WORK REQUEST:
Once you have checked each line below for the word "next", give the number of lines that have it and nothing further.

DATASET EXCERPTS:
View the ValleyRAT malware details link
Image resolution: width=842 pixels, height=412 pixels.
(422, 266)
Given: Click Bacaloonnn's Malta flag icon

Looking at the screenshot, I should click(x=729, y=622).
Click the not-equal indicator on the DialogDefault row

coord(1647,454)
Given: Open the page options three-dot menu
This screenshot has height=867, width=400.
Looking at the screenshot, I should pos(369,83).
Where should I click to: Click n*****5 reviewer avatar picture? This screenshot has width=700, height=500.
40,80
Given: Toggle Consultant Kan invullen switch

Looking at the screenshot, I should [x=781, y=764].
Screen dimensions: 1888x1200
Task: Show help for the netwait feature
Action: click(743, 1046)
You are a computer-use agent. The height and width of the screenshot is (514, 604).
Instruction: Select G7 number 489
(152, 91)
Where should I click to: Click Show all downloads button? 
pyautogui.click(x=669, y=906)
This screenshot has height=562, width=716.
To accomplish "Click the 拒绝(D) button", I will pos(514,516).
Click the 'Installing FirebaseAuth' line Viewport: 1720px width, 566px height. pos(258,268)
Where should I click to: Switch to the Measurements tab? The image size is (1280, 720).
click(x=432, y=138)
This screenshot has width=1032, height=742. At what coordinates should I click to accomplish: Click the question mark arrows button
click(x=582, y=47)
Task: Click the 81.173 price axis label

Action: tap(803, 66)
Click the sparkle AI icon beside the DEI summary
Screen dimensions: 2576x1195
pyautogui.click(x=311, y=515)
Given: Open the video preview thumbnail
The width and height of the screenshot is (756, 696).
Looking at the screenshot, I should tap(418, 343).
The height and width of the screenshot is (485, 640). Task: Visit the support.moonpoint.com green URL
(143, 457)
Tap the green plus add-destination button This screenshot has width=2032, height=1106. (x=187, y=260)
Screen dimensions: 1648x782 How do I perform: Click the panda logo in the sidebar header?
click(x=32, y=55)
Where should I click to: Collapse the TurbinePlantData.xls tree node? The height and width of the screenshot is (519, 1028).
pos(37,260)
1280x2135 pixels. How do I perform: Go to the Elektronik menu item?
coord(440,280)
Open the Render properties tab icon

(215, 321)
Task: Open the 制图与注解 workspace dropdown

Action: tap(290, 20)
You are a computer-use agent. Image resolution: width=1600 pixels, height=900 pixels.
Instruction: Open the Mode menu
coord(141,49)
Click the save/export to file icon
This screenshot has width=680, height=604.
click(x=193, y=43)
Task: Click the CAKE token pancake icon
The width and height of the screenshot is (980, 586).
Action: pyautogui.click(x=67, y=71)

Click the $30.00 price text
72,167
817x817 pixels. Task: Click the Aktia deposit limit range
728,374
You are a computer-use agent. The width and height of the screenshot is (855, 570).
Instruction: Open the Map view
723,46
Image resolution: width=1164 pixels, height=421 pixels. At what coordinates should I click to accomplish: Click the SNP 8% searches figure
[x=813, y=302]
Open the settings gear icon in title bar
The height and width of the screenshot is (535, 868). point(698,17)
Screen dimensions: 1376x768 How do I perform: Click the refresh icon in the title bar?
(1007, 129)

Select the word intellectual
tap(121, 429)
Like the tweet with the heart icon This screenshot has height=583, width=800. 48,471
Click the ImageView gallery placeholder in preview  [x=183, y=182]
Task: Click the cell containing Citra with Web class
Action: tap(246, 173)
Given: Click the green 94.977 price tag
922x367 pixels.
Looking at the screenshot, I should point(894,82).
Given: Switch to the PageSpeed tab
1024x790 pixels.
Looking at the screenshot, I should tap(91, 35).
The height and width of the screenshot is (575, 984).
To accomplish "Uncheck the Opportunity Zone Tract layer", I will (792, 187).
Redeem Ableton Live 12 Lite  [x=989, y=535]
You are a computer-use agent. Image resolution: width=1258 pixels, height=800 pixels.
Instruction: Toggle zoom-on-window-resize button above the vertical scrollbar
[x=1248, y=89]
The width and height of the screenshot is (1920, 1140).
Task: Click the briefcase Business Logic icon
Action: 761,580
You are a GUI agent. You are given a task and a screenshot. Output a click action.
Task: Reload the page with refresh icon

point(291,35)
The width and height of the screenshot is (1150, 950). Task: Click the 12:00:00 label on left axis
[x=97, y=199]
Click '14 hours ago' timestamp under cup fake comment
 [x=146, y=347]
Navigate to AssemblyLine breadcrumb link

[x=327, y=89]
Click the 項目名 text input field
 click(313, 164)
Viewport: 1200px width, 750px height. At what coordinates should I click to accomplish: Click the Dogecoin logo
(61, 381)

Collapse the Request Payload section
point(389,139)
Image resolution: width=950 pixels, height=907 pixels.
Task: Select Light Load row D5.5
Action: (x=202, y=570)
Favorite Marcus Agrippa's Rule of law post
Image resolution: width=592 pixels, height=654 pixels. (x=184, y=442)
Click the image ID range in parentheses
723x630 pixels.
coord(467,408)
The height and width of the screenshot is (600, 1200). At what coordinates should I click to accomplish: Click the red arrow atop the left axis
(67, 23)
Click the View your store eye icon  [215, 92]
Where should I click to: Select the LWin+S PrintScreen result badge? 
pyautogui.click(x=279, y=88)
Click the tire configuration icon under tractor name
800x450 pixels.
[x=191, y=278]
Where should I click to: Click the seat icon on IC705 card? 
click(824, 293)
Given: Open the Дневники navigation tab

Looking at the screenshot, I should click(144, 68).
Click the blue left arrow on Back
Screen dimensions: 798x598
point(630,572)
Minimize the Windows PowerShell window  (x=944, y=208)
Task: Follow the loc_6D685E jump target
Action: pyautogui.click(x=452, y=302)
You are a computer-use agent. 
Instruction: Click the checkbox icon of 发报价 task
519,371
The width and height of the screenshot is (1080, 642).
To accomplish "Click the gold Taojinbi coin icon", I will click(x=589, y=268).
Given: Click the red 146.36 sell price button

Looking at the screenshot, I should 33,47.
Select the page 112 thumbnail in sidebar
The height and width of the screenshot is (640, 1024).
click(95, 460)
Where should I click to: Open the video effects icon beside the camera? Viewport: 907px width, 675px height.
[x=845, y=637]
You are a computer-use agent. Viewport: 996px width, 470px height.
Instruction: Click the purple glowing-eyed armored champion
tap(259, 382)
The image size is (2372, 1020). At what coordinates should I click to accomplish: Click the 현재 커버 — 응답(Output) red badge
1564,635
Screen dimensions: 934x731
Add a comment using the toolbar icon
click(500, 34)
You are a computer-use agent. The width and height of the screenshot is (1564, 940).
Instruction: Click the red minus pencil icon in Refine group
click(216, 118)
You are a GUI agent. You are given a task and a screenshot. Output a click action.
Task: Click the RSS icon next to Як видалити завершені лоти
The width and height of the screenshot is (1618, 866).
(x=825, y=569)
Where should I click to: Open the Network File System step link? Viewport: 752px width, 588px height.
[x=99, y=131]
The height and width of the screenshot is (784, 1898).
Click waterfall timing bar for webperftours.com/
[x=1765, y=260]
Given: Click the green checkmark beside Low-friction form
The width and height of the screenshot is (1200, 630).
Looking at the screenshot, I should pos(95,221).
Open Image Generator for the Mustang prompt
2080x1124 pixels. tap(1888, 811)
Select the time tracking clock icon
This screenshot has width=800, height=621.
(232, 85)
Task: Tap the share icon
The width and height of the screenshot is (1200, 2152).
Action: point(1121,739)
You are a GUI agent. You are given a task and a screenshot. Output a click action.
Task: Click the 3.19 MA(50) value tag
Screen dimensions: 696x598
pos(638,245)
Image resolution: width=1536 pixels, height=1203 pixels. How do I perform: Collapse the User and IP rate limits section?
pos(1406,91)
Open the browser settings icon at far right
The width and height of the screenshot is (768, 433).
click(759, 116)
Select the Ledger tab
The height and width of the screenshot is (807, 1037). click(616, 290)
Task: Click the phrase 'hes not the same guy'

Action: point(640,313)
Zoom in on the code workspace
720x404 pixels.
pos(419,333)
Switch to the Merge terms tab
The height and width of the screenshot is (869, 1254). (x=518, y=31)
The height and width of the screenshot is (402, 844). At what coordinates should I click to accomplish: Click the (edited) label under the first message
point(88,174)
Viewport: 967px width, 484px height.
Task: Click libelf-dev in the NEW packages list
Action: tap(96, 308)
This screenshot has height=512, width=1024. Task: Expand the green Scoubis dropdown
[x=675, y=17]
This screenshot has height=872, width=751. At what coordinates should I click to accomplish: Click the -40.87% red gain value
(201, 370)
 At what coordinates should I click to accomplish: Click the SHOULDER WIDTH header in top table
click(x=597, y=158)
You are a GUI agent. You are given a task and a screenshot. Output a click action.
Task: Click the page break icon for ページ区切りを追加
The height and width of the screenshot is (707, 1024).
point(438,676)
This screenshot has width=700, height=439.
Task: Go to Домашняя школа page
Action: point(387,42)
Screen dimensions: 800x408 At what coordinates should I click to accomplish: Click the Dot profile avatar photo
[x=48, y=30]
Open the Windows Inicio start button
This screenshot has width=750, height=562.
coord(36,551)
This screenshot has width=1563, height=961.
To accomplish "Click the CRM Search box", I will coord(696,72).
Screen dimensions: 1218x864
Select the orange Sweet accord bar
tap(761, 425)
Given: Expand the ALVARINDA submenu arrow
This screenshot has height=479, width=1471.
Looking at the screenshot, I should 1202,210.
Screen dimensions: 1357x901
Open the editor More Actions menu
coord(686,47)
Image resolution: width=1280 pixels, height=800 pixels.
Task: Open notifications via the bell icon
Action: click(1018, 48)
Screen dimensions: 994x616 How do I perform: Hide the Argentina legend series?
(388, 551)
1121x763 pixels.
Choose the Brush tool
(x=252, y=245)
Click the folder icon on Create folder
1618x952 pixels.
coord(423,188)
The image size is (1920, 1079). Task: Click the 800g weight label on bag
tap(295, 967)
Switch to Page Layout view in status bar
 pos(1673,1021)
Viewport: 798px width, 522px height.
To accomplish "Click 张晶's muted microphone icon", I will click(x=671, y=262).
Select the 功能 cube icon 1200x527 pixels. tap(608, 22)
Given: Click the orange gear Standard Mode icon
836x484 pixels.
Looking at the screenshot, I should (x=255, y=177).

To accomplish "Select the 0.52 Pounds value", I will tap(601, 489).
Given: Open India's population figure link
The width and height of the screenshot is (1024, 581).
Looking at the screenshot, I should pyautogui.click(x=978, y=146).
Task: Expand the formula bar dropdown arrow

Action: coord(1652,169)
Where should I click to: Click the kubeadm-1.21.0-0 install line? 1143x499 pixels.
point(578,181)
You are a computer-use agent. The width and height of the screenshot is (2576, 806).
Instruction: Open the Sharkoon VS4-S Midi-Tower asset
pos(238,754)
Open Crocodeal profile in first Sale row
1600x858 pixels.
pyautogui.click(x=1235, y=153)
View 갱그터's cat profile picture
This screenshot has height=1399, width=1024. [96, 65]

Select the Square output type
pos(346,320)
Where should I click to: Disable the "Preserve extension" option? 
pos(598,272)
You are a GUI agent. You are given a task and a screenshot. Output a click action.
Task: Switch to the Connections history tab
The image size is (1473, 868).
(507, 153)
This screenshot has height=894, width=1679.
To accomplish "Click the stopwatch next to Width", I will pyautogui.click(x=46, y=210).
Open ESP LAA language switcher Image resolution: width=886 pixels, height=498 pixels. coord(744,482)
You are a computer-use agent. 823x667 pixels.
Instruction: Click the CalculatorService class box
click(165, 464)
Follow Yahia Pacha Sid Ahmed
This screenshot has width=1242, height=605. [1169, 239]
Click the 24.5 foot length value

SOLUTION TO THE PROBLEM:
2